Agents for times delved support given to several of the hitchhikers upon their appearance in the US, fastening in particular on whether three Saudi citizens including a Saudi Embassy functionary in Washington had advanced knowledge of the attacks.
Eventually, investigators plant inadequate substantiation to charge any of the three with immorally supporting the hitchhikers, according to an FBI memo from May that closed out the inquiry and was among the further than 700 runners released on Wednesday. The FBI noted in the memo that Al Qaeda compartmentalized the places within its major attacks and didn’t make the attack plans known in advance to others for fear of word getting out.
Specifically, in relation to the9/11 attacks, the hitchhikers knew there was a martyrdom operation, but didn’t know about the nature of the operation until shortly before the attack for functional security reasons, the FBI memo countries.
The documents were the rearmost accouterments to be released under an administrative order from President Joe Biden aimed at making public long- classified investigative reports related to the attacks. A separate investigative document was released on the 20th anniversary of the attacks in September. The records have long been sought by victims’ cousins as they sue in civil court in New York to try to prove that the Saudi government was complicit, commodity Riyadh officers have roundly denied.
The Saudi Embassy in Washington didn’t respond to a request for comment but issued a statement in September calling any allegations of conspiracy vicious and categorically false.
US government examinations over the once two decades have proved support given by Saudi government officers to several of the hitchhikers upon their appearance in the US, but haven’t produced clear substantiation that elderly government leaders helped compass the attacks. The FBI memo closing out the disquisition says the office has not linked fresh groups or individualities responsible for the attack other than those presently charged.
Indeed so, the documents reveal new details about the times-long sweats by the FBI to hunt for possible involvement by the Saudi government and to scrutinize support given by Saudi citizens in the US to the first two hitchhikers to arrive in the US, Nawaf al-Hazmi and Khalid al-Mihdhar.

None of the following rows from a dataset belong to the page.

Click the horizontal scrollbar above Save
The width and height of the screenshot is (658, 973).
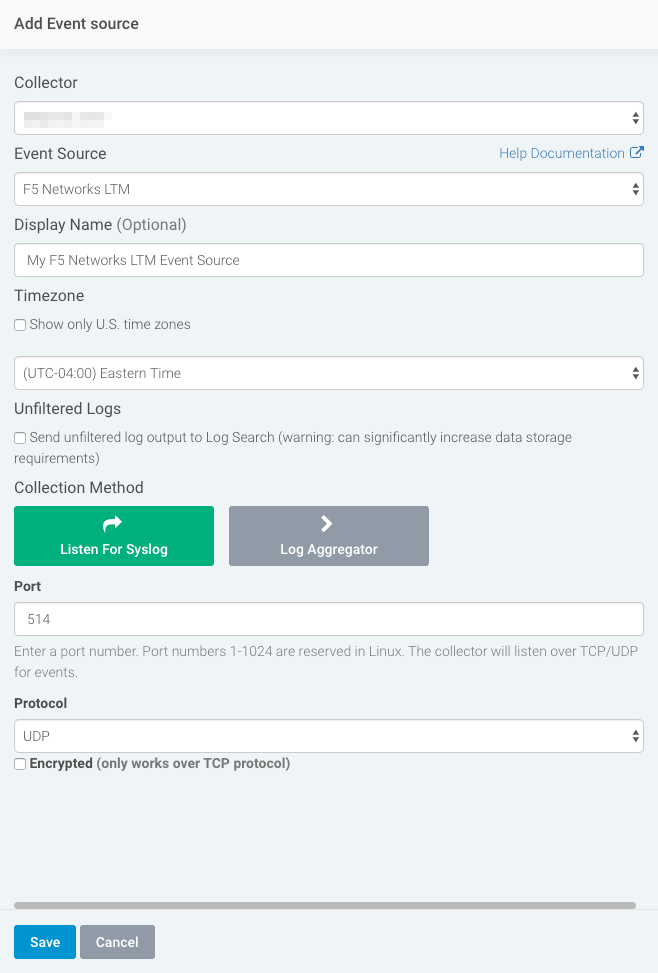(x=325, y=905)
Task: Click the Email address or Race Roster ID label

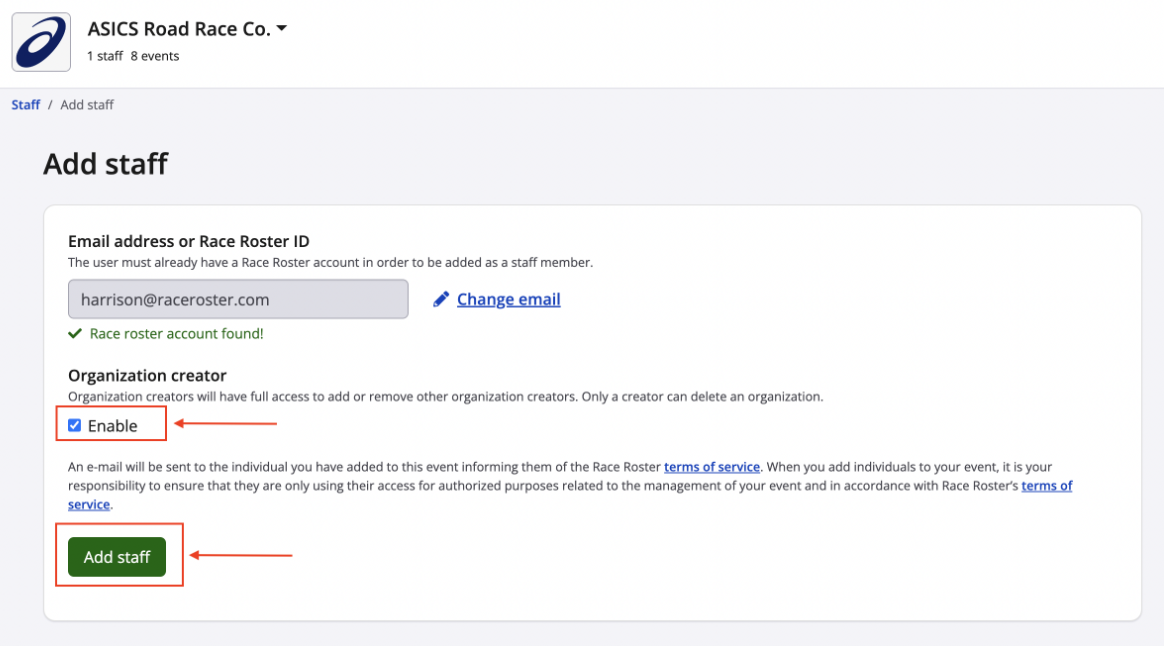Action: click(188, 241)
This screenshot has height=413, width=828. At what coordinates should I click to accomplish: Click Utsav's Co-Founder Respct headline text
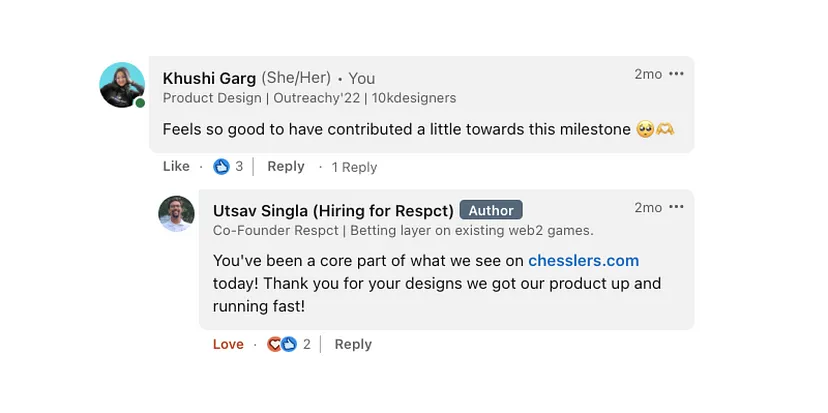(x=403, y=231)
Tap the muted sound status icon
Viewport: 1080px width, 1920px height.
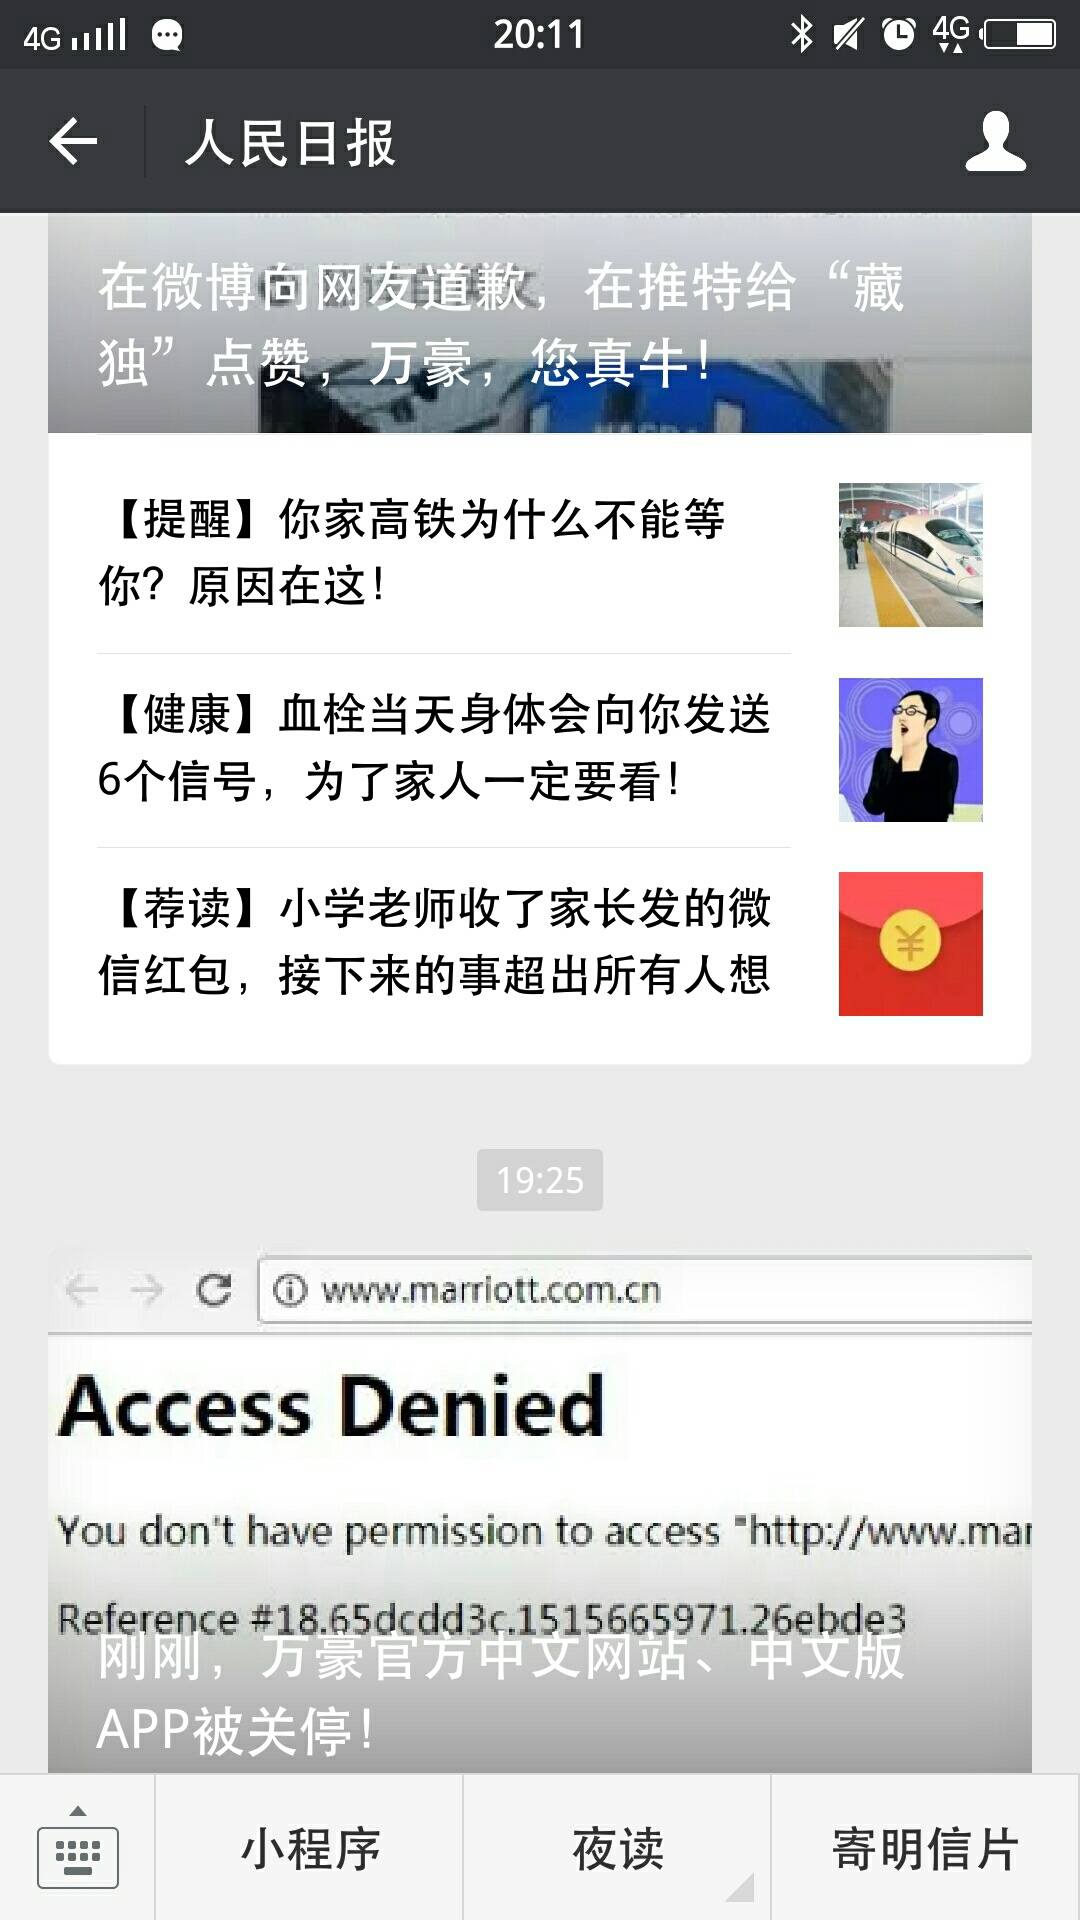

Andrew Maloney, a lead counsel for the victims’ families, said the FBI has now released a substantial quantum of veritably indicting documents regarding the Saudi government’s part in helping Al Qaeda and these two hitchhikers in particular.
Brett Eagleson, whose father, Bruce, failed in the World Trade Centre attack, said in a statement that the details in the documents help bolster the arguments that high- position Saudi officers backed and supported the9/11 hitchhikers.
Among the occurrences scanned by the FBI and reported in the records is a February 2000 hassle at a Southern California halal eatery between al-Hazmi and al-Mihdhar and a Saudi public named Omar al-Bayoumi, who latterly helped them lease an apartment in San Diego. He’d preliminarily drawn FBI scrutiny but was noway charged over his connections with the unborn hitchhikers.
According to the records released, the FBI also delved ties between al-Hazmi and al-Mihdhar and people linked to the Saudi Ministry of Islamic Affairs, which funds kirks and sweats to promote Islam around the world. According to one of the documents, the FBI studied whether Al Qaeda operatives had sneaked the ministry unknown to the Saudi government or whether there was a collaboration of AQ operatives and certain radical rudiments within the Ministry of Islamic Affairs for mutually salutary pretensions.